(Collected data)
*** Block opens ***

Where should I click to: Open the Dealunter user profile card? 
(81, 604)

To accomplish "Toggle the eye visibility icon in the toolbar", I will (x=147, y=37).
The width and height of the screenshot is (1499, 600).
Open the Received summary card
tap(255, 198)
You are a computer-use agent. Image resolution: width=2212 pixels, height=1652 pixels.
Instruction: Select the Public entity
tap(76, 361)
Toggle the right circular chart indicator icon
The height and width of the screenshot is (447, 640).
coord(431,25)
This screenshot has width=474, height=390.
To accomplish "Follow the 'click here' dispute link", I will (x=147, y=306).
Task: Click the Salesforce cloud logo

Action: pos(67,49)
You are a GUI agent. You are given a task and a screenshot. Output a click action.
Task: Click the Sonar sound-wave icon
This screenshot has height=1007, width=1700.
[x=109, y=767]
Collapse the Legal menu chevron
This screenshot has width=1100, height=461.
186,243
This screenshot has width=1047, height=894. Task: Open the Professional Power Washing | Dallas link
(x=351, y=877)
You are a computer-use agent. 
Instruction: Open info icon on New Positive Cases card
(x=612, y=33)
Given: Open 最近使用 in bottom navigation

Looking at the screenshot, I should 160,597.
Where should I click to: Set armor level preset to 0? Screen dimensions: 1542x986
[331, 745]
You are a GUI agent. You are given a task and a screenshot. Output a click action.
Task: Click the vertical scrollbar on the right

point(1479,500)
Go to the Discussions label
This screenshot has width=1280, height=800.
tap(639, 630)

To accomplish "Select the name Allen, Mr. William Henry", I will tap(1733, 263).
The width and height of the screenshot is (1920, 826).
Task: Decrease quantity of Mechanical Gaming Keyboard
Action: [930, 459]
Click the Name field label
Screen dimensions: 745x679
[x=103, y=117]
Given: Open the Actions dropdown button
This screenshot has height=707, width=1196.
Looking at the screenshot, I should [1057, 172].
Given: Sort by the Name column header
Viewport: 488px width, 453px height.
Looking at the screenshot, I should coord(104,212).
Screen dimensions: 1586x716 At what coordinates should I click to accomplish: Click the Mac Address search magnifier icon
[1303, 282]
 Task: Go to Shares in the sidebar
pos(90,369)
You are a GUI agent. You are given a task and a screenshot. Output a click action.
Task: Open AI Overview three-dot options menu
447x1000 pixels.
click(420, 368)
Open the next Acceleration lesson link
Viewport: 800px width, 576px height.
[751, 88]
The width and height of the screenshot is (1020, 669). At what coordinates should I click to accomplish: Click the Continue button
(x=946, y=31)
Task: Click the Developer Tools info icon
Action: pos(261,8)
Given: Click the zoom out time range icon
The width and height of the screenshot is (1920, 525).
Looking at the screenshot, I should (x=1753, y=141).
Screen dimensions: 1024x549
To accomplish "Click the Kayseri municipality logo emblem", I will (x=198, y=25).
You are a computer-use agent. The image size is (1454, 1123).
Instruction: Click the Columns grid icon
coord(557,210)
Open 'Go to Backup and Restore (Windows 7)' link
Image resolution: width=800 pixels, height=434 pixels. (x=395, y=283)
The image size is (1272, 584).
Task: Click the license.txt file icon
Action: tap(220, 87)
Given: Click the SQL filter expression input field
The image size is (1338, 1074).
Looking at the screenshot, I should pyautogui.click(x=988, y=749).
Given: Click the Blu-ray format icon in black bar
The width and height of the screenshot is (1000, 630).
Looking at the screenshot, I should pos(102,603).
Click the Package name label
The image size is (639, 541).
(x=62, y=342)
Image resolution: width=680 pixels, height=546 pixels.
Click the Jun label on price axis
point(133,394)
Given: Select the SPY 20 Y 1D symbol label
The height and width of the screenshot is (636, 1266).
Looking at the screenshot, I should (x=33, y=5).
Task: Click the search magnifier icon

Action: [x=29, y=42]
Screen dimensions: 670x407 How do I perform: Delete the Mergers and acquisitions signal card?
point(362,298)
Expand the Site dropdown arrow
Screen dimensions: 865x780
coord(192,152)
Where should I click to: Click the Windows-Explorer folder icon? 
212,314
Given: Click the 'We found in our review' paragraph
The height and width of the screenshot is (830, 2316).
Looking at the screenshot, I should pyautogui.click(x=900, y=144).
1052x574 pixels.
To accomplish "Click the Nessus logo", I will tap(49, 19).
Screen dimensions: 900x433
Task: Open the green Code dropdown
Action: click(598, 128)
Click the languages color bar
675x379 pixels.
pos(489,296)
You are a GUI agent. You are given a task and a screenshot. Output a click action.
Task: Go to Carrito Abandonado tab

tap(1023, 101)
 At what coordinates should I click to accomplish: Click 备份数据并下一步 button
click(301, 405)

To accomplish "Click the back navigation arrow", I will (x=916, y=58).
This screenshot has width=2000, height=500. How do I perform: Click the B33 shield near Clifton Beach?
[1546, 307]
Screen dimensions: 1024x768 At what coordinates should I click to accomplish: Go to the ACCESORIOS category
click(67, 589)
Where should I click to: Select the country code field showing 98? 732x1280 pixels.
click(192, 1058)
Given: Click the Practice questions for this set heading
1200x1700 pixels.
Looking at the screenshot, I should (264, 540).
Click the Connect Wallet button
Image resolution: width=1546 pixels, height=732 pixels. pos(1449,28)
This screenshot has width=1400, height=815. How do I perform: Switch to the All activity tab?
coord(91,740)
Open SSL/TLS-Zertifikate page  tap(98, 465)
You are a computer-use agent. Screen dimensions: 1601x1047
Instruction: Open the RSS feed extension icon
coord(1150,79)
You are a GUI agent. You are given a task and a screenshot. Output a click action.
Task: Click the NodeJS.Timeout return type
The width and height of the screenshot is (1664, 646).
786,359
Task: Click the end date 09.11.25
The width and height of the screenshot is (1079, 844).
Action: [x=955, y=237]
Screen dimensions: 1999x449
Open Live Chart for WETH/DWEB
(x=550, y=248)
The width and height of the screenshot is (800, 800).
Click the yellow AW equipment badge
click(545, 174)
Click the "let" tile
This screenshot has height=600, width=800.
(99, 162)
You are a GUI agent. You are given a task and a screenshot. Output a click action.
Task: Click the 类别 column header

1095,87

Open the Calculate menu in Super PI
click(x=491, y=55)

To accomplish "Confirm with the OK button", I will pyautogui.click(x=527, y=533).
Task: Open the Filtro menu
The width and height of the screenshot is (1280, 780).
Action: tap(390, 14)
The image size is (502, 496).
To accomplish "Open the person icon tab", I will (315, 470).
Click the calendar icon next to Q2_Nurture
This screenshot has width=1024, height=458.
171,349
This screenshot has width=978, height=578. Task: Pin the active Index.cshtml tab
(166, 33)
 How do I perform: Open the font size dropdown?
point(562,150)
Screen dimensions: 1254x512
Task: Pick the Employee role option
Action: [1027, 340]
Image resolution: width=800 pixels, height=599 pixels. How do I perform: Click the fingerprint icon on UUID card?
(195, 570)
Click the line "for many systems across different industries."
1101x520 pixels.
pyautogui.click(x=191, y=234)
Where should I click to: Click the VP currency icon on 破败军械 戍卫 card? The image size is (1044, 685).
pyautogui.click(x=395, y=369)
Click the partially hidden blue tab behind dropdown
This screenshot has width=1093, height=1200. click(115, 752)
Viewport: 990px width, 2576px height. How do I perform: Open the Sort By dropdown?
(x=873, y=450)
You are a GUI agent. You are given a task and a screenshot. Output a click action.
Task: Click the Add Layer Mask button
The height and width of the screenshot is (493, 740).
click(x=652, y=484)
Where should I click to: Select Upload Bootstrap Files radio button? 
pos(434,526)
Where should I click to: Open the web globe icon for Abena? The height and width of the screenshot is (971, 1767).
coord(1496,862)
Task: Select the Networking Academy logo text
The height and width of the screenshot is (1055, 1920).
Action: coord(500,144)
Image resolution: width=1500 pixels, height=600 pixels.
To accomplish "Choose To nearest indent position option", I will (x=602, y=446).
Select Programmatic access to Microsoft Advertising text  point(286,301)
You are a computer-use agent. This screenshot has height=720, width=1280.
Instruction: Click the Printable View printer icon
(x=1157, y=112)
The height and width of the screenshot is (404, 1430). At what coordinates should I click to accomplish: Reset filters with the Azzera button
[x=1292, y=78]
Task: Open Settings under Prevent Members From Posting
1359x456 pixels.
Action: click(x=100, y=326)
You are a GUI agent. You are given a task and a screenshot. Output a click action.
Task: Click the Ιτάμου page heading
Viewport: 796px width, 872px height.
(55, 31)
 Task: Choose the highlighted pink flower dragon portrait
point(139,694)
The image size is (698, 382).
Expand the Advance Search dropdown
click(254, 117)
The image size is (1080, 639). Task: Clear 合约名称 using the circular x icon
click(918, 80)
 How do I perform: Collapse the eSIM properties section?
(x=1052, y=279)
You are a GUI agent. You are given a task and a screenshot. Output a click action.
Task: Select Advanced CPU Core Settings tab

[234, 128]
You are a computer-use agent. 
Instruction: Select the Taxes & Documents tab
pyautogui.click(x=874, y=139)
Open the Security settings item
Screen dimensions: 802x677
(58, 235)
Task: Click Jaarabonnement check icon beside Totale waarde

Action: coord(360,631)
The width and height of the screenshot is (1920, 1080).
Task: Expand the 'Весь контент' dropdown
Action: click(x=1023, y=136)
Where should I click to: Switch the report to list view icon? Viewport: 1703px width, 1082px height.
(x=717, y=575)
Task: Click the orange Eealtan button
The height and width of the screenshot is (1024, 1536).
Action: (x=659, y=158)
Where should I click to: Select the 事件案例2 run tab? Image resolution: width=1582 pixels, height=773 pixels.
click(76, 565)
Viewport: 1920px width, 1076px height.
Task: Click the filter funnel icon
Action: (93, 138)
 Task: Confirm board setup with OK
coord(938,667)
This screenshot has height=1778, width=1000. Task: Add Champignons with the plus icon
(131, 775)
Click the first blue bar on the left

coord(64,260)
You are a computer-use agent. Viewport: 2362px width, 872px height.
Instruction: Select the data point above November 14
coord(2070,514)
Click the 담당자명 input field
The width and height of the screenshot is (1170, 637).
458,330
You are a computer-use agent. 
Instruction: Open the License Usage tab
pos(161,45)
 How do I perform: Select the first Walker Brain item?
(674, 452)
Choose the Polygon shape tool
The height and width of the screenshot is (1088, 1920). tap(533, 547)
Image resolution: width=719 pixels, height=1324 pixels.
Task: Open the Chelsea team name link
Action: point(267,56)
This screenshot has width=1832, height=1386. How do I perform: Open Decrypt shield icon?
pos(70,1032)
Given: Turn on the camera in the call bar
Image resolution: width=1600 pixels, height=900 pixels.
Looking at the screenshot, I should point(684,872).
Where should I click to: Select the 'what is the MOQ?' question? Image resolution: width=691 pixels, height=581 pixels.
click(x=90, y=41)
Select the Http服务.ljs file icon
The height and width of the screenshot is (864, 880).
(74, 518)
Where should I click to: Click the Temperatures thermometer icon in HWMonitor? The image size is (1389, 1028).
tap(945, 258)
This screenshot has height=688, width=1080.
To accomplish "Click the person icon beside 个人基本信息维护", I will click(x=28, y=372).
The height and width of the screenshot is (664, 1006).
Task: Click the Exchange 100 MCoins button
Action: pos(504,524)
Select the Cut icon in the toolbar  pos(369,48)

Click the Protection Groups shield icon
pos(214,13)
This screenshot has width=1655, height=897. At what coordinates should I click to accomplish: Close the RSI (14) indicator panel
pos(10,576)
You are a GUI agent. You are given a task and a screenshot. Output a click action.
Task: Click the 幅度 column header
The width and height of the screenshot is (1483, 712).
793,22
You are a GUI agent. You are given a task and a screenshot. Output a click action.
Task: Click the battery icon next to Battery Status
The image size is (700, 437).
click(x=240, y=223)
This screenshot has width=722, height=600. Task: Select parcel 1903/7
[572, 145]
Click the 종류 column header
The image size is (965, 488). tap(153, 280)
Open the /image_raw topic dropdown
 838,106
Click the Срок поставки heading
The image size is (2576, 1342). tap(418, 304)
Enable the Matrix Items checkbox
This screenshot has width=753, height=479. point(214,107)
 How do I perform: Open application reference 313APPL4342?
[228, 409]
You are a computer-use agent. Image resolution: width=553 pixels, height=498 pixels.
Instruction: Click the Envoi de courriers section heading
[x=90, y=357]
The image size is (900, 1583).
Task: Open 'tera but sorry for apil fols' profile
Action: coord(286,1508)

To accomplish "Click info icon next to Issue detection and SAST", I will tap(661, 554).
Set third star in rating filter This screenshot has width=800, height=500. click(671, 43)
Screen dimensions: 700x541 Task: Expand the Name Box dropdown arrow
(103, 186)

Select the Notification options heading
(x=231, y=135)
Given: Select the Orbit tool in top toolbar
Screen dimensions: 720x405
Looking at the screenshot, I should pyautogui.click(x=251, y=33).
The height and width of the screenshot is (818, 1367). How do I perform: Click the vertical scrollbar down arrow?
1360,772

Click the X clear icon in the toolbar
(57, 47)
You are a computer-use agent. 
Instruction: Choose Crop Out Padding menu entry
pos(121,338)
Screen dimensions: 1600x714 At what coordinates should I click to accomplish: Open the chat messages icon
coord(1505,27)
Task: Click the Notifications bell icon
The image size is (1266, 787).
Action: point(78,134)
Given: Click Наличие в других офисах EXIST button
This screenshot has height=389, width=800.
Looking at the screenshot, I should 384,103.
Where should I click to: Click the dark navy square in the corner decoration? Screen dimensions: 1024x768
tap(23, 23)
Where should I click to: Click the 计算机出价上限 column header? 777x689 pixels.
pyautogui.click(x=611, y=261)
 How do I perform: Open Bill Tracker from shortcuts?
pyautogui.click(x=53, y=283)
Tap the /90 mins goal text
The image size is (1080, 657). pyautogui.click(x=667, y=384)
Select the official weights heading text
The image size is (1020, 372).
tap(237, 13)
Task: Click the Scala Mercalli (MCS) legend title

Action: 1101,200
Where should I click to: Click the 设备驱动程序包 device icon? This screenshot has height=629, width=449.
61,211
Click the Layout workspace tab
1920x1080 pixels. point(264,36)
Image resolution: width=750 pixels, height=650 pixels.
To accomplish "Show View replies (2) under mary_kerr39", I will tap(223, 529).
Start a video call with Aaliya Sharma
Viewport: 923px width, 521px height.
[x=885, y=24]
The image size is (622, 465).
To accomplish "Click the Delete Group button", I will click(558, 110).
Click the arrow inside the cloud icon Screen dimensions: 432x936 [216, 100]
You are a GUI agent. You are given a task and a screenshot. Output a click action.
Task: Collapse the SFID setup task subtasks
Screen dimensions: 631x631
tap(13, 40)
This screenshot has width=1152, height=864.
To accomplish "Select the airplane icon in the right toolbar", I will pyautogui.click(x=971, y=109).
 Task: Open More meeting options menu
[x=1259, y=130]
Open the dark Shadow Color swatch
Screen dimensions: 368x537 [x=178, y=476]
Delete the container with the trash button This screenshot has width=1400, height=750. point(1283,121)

*** Block closes ***

An exact copy of the lines above between the line holding "The height and width of the screenshot is (864, 880)." and the line holding "This screenshot has height=688, width=1080.", inclusive, is the whole answer.

> _Expected answer_
The height and width of the screenshot is (864, 880).
(74, 518)
Where should I click to: Click the Temperatures thermometer icon in HWMonitor? The image size is (1389, 1028).
tap(945, 258)
This screenshot has height=688, width=1080.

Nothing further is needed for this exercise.